Community stakeholders and young people gathered in Denver, Phoenix, and Springfield to share perspectives and collaborate to redesign homeless response and foster care systems.
  |  April 20, 2022

Growing up in Colorado, Viviana Cervantes, 27, had encountered multiple systems of care as a youth. 

She spent several years in foster care, and her family also experienced housing instability and homelessness for a time. After exiting the care system, she went directly to college, but found that transition to be a difficult one. 

“I just didn’t have all the right tools to be able to be successful,” she said. 

“I don’t know what I was supposed to have. I just know I didn’t have it.”

VIVIANA CERVANTES

When college classes paused for semester breaks, she explained, she would often have nowhere to go without risking a return to unsafe or unstable situations.
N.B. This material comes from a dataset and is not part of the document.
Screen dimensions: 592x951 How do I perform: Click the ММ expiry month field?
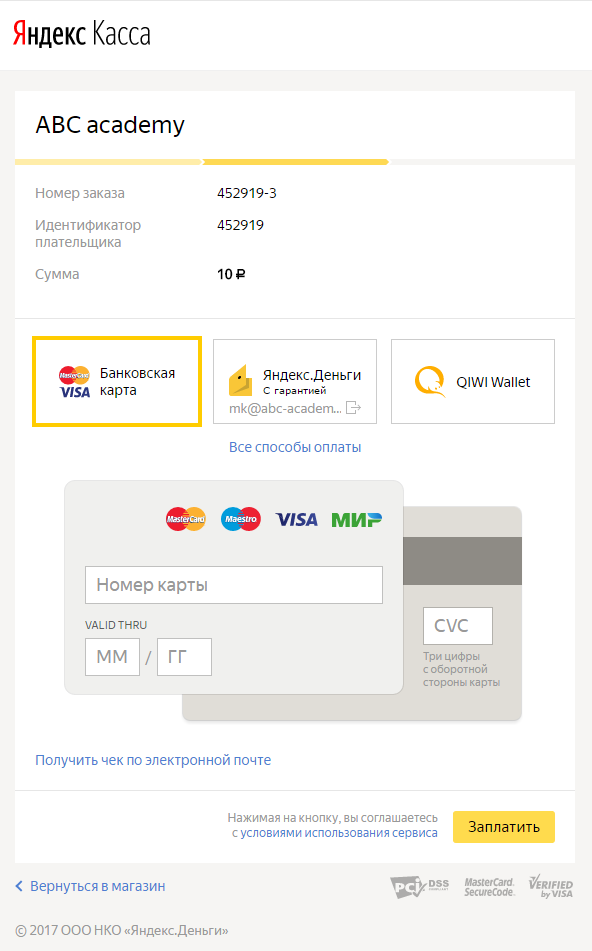pyautogui.click(x=112, y=657)
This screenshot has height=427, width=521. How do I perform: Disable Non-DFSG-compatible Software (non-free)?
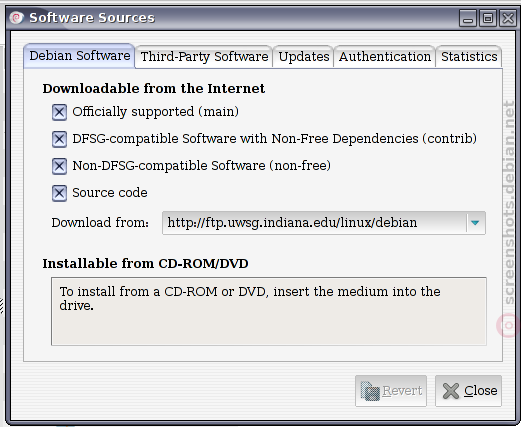pyautogui.click(x=59, y=166)
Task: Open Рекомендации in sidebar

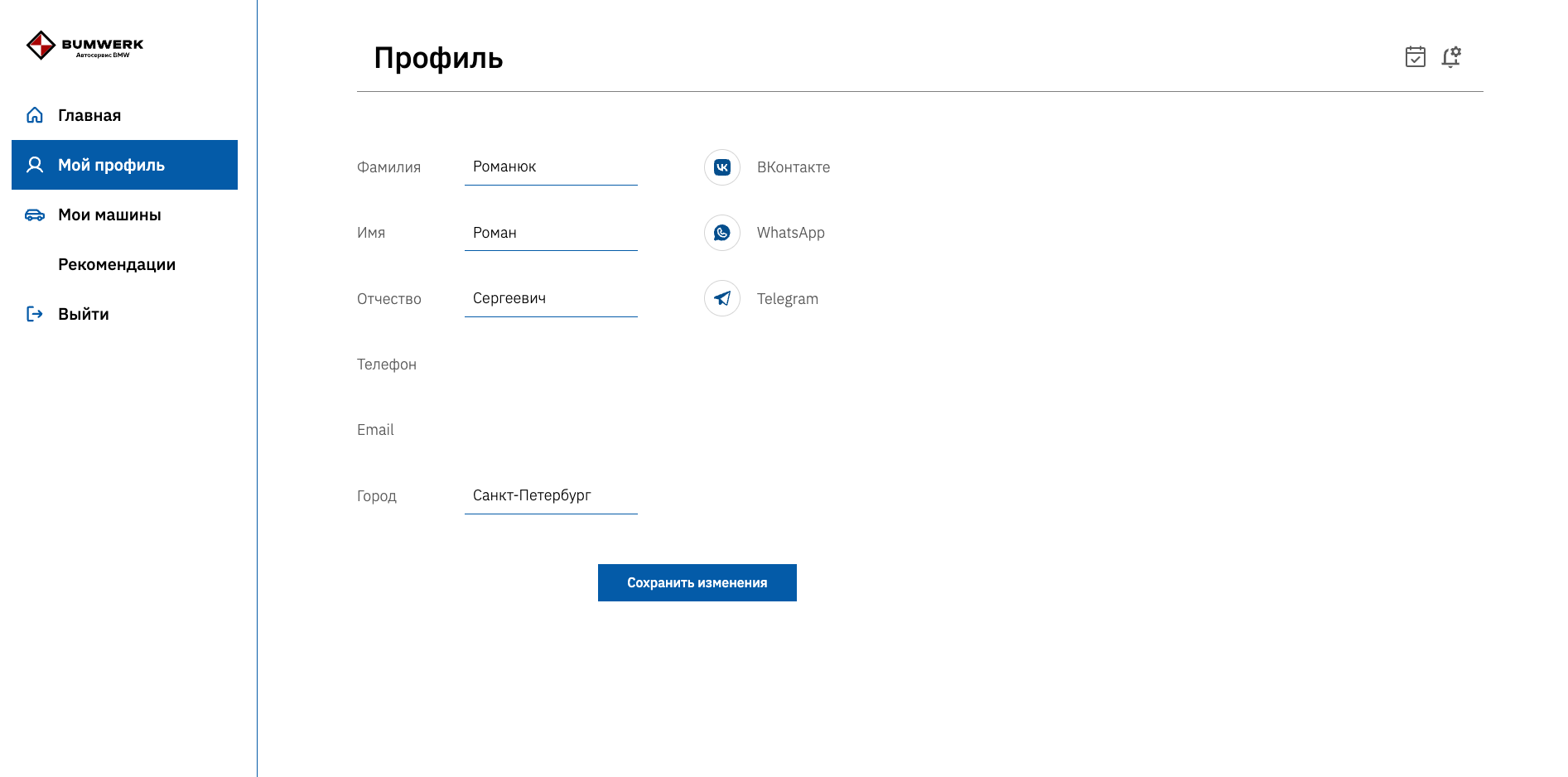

She felt lost and ill-equipped to navigate this new stage of life after exiting the foster care system.

“I don’t know what I was supposed to have,” she said. “I just know I didn’t have it.”

In March 2021, Cervantes was one of several youth participants in a design workshop in Denver aimed at improving experiences of youth and young adults in systems of care. Over several sessions, she was able to share her story to adult community stakeholders working directly in the systems she had traversed, including homeless response and foster care. Cervantes was eager to contribute her insight and expertise to improve the experience for other young people facing similar situations.

“When I’m able to step forward and just speak out about my experience to somebody who is in a position to be able to change something…I’m like, yep. I’m there,” Cervantes said. “It’s going to help people in the future, even if it’s not me anymore.”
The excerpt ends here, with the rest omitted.